- Task description: Copy the stretch from the line containing "The height and" through the line containing "coord(201,436)", keeping the requests as they are but multiplying every click coordinate in the answers by 2.55 and rounding to whole numbers, with halves rounded up. Give only those rewritten lines.

- Items:
----------

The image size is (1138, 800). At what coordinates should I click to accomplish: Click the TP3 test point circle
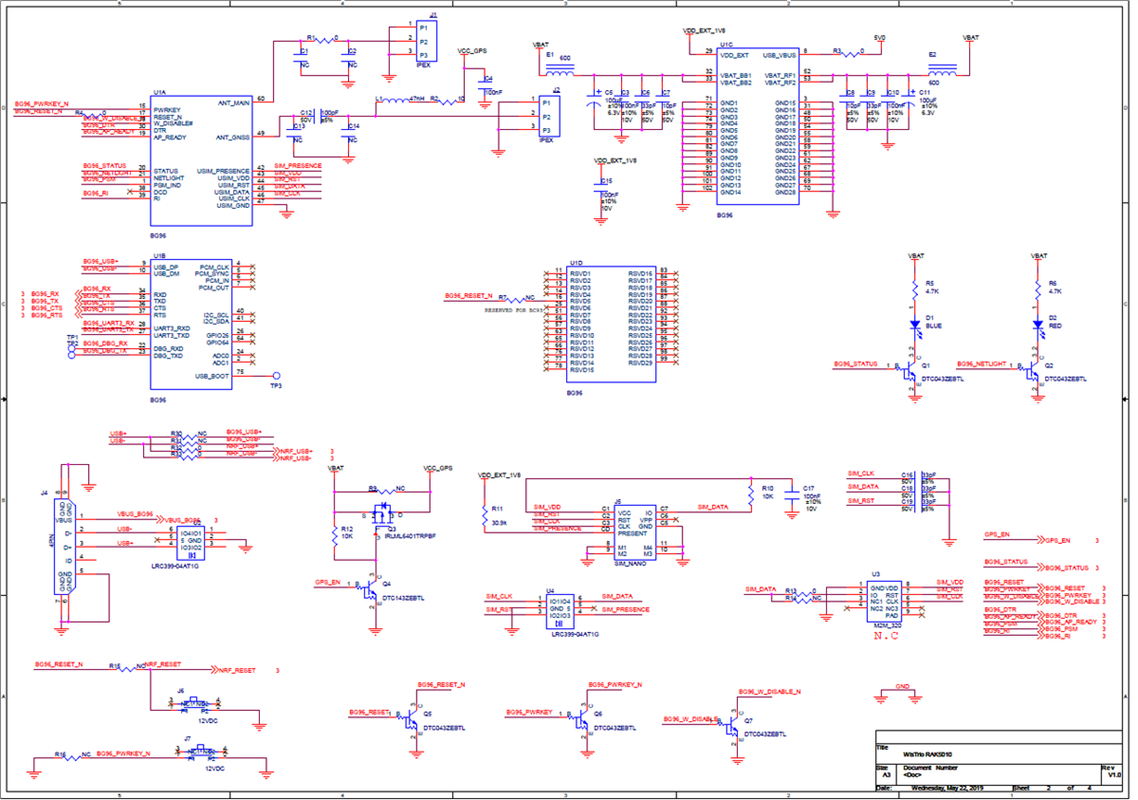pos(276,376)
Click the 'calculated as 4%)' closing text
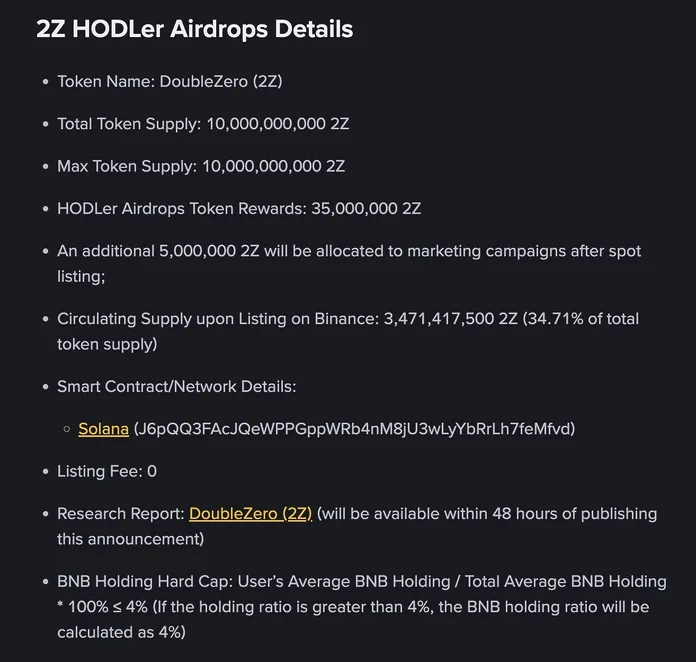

----------

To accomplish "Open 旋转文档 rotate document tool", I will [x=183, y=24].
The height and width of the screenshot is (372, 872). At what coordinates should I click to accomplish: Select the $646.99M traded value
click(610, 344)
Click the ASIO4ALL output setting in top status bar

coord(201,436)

----------

- Completed exercise:
The height and width of the screenshot is (372, 872). At what coordinates should I click to accomplish: Select the $646.99M traded value
click(1556, 877)
Click the ASIO4ALL output setting in top status bar

coord(513,1112)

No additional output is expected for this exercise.